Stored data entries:
◇ ◇ ◇ ◇ ◇ ◇ ◇

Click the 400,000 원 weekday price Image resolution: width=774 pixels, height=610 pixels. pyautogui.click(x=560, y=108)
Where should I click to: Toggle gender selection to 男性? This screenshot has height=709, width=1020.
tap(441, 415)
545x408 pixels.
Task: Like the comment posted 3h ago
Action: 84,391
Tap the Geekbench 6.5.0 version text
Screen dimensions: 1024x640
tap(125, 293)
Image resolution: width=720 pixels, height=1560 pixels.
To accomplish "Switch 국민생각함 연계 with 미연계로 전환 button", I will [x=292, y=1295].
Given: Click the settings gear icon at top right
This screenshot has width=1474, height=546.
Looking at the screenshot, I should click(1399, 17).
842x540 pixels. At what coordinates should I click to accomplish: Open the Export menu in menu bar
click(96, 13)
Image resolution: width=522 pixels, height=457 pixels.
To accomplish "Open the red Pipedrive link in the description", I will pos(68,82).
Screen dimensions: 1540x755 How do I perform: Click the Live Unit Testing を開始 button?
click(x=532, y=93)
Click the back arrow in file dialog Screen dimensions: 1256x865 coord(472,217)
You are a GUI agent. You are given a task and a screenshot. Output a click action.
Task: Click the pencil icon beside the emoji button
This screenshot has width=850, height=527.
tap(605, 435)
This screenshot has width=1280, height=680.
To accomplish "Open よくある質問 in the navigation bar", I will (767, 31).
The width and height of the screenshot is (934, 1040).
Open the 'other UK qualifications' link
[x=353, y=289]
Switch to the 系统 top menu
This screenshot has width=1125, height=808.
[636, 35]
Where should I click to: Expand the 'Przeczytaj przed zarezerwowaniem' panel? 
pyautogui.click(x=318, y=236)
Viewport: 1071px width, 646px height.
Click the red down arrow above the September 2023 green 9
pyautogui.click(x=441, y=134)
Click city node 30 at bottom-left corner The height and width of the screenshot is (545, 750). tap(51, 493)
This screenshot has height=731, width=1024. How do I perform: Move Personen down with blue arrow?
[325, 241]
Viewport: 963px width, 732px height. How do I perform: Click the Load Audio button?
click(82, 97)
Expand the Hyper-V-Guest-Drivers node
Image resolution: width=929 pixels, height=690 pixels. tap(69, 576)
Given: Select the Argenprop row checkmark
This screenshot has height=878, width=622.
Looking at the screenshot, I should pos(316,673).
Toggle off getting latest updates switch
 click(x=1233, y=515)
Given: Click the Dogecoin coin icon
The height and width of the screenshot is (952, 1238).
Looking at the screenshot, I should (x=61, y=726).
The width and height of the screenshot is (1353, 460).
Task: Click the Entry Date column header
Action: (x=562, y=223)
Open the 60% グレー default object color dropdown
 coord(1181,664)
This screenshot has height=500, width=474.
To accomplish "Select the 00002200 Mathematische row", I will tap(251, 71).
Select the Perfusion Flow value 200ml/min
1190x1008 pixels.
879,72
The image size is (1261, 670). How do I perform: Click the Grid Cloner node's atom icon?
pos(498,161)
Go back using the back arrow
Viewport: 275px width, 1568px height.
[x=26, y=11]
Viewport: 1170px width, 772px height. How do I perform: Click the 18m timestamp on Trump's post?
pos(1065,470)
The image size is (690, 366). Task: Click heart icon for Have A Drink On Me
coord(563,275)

◇ ◇ ◇ ◇ ◇ ◇ ◇

*Aim of the task:*
Lines from the beginning of the data above through the line containing "Given: Click the settings" are to be returned exactly, and no others.

*Exercise answer:*
Click the 400,000 원 weekday price Image resolution: width=774 pixels, height=610 pixels. pyautogui.click(x=560, y=108)
Where should I click to: Toggle gender selection to 男性? This screenshot has height=709, width=1020.
tap(441, 415)
545x408 pixels.
Task: Like the comment posted 3h ago
Action: 84,391
Tap the Geekbench 6.5.0 version text
Screen dimensions: 1024x640
tap(125, 293)
Image resolution: width=720 pixels, height=1560 pixels.
To accomplish "Switch 국민생각함 연계 with 미연계로 전환 button", I will [x=292, y=1295].
Given: Click the settings gear icon at top right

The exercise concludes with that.